BA Seminar, Spring semester 2018, English Department, University of Zurich ///

In his „Notes on Writing Weird Fiction“ H. P. Lovecraft describes his personal fascination for weird fiction in its ability to produce „some strange suspension or violation of the galling limitations of time, space, and natural law“. By overcoming those fundamental rules which govern our physical existence (with inevitably frightening and nauseating effects) the genre of weird fiction can be seen as an extreme example of one of literature’s main objectives, namely not the accurate representation of reality but the imagination of the impossible.

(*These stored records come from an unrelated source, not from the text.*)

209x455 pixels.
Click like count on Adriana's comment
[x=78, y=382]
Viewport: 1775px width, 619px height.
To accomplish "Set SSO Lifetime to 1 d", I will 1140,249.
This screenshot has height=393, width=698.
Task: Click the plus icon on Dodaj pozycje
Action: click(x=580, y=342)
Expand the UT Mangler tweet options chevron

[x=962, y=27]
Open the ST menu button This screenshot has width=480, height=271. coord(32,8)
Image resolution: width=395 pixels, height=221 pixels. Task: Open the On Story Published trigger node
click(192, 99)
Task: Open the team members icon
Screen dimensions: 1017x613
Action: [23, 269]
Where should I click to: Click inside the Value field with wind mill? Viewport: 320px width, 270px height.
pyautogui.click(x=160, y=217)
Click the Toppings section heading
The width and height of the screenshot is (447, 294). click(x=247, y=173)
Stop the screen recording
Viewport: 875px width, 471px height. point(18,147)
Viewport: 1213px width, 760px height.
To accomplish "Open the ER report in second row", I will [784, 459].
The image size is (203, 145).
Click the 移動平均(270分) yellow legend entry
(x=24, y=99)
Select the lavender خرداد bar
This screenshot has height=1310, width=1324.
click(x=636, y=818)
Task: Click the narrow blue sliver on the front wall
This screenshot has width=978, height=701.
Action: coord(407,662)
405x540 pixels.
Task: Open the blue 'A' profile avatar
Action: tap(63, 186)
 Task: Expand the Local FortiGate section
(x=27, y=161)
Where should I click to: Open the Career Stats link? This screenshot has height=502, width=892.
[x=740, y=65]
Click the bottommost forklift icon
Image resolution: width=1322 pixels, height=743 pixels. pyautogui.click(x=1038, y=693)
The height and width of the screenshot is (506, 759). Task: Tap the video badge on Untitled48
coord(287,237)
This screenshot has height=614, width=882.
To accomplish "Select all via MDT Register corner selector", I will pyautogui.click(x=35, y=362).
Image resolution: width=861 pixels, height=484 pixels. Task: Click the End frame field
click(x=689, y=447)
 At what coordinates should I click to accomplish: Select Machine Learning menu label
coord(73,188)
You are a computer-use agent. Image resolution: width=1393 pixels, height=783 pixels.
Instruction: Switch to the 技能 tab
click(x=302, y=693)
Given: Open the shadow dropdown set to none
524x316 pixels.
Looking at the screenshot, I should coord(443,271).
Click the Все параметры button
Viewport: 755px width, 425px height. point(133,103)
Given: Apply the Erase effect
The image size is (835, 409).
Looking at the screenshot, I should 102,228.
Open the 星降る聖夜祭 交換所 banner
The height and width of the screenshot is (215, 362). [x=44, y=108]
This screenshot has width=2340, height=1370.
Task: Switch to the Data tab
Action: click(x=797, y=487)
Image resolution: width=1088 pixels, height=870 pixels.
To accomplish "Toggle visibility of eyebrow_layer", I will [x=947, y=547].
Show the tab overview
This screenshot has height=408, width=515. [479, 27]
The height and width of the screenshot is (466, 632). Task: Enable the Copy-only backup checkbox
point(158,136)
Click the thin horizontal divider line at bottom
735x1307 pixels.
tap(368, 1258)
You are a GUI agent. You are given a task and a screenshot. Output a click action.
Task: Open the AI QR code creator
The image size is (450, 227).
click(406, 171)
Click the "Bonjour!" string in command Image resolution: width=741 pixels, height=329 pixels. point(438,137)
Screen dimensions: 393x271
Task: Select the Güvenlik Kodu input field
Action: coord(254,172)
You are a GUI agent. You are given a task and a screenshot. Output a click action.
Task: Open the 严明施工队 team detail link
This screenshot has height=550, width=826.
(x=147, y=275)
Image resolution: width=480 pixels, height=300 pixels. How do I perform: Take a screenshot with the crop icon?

As the growing interest of contemporary philosophy in the genre has shown, weird fiction can be seen as a form of speculative thought which sets itself the impossible task of arguing about what is (yet) unthinkable. In looking at stories by H. P. Lovecraft and his predecessor Edgar Allan Poe in conjunction with philosophical texts by Graham Harman, Roland Barthes and Gilles Deleuze we will analyze the many complex transgressions weird fiction enacts. Among them are also the transgression from text to the body of the reader (often by evoking feelings of disgust), but also the transgression from one medium to the other: How is weird fiction transposed into other medias such as film (Alain Resnais‘ PROVIDENCE) and comic (as by Alan Moore or Alberto Breccia) and with what effects? In accordance with the genre’s transmediality we will also use transmedial tools (such as the audiovisual essay) for our analysis.

In preparation of the seminar all students must have read the essays „Supernatural Horror in Literature“ and „Notes on Writing Weird Fiction“ by H. P. Lovecraft.